At street level some overshadowing occurs, though the upper levels of the proposed development should be relatively open to sunlight subject to some flexibility in the heights relative to adjoining buildings. However, given the narrowness of the highways through the site and the single aspect of much of the sites, effective penetration of natural light into the buildings will be a major consideration. Any potential rights of light issues will be examined and negotiated. The Fish Street Area slopes gently Eastward and maximum environmental advantage will be taken of this aspect by the height and design of the new buildings.
The Fish Street area is located in conservation area 45A of Leeds City Centre. Numerous listed buildings line King Edwards Street and Vicar Lane. Appropriate consent will be necessary to enable demolition of the buildings in the scheme and the development proposals. Conservation and urban design policies are included in the Local Development Frame Work (LDF) and need to be taken into account.
Facade treatment; ratio of solid to void and detailing of facades should be designed to complement traditional proportioning, and materials should complement the existing range of brick and stone in terms of reflectivity, colour and texture. Rooflines should be staggered or otherwise broken to take account of changes in level and roofs should be pitched and punctuated by features such as dormers, chimneys or turrets where appropriate.
Site accommodation for the contractor and site cabins, cranes and materials is limited and must be resolved.
The minimum provision of lifts can be met through incorporation of walkways in the sky between the separate sites.
As some of the buildings are single aspect they will back onto blank party walls of adjoining properties and so there will be issues of absence of light and views.Ventilation ducts that run horizontally to the roof and the use of solar chimneys must be considered.
There are also rights to light, rights of way and covenants and restrictive covenants that must be investigated. Ownership factors such as Highways Services way leaves and the Party Wall Act will affect the legalities of the development. Access for refuse, emergency services and deliveries must be catered for in the design.
An innovative iconic inner city group of buildings is required to demonstrate a new form of regeneration post credit crunch. Urban development that is more sustainable, affordable and community focused will reshape Leeds City Centre (LCC, Leeds Sustainable Strategy, 2009).
The development must be an attractive investment proposition for the tenant whom is able to live and work within a likeminded empathetic community that shares the benefits of shared resources and knowledge, in an environmentally friendly, non alienating environment.
BUSINESS ENTERPRISE Mixed use driven out of the older back streets of Leeds, by big commercial business on Briggate and the Headrow etc. The Fish Street area is unattractive to big commercial retailers/business due to complexities of the site. Providing a community model which makes these spaces available to smaller business.

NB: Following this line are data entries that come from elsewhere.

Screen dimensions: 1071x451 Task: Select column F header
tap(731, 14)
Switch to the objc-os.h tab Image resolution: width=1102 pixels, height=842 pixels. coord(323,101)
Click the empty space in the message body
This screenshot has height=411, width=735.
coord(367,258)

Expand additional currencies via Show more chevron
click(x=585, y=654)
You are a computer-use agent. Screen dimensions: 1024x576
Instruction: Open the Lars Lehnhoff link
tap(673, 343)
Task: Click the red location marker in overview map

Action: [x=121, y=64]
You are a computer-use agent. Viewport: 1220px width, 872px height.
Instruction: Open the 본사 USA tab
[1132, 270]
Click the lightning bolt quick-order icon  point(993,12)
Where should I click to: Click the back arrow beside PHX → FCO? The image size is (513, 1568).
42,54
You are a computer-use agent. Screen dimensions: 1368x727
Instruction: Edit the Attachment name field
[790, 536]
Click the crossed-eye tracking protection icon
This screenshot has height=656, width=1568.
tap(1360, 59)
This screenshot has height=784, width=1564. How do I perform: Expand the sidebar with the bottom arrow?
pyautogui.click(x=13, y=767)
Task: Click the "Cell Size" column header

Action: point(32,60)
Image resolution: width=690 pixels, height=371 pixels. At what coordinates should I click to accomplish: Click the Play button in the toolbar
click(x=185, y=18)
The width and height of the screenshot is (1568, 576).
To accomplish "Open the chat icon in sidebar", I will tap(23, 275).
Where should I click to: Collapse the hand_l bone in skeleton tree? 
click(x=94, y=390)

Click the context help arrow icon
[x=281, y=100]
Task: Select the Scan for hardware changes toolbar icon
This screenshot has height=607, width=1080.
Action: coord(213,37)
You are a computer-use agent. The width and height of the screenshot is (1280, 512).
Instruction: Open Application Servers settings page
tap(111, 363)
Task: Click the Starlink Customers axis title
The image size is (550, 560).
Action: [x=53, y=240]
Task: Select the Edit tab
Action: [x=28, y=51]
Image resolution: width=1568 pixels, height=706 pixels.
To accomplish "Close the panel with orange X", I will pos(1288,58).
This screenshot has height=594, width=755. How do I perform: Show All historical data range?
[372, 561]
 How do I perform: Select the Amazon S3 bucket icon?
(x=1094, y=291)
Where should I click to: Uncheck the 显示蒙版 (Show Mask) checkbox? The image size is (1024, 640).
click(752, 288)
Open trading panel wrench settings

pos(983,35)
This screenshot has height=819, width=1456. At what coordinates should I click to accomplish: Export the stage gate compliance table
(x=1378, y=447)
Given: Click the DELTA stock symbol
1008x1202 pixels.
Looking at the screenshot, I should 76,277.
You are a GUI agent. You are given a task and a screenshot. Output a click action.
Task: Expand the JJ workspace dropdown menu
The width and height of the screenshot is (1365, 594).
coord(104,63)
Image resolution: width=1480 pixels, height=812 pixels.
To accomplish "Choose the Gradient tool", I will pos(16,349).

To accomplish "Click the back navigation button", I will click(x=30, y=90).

COMMUNITY Research has shown that 65% of people have nobody with whom they can co-operate in their daily lives, 84% do not have close relationships with their neighbours and one in three people live alone (2006, National Lifestyle Preferences). Crime, antisocial behaviour, dirty streets, neglected open spaces, lighting and lack of facilities for young people have also been highlighted as the most concerning of social issues (2008, New Economics Foundation). The development must address the breakdown of community in urban centres.
The membership and outreach policy will be democratic, open and inclusive and will seek to develop close connections with the surrounding community. A process of recruiting founder members will take place as part of the design process to ensure their involvement in the design of the scheme. The development must be for a mixed-income, multigenerational demographic to ensure financial and community sustainability.
The development will create a beautiful living, working environment which will maximise green spaces, natural energy resources and areas for social interaction, maximising the potential of the upper floors and aspect of the separate building sites and the narrow urban space between the buildings.
As a pilot scheme it will need to have good quality materials, finishes and fittings that reflect the statement being made and that are durable minimising future maintenance costs. Different levels of finish will be considered as appropriate especially in the workshop areas and retail areas.
The creation of inter-junctions between interior/exterior and public/private space on a variety of scales accommodates various residential activities and will facilitate spontaneous social interactions.
A communal-house will be at heart of the community and will include kitchen and dining space, a TV room, a crèche and a multi-use room and will be a general use gathering space for the community. The entrance area must be both enticing and sheltered and should lead to or incorporate mail and coat functions. The communal house will have direct access to the roof terrace which will provide a real microclimate for the building, providing opportunities for food production, outdoor dining and recreational activities and a space to retreat.
The kitchen must easily access innovative recycling and refuse facilities and be acoustically insulated and ventilated. Tables and equipment should be easily set up and removed and there must be two general use toilets.
The crèche must be accessible by the public to enable appropriate income generation and be visually connected to the kitchen. There will be separate spaces for different age groups such as babies, toddlers and teenagers. Storage, toilet and changing facilities, common house security (due to public access) and exterior play space are important considerations.
Guest facilities should flank the communal house and have access to its facilities whilst being separated from the workshop and retail core of the development.
The cooperative will include a minimum of 6060 residential units to ensure the schemes economic viability. All residential units will meet "Lifetime Homes", Homes & Community Agency standards in terms of size and quality and seek to achieve Sustainable Code level 4.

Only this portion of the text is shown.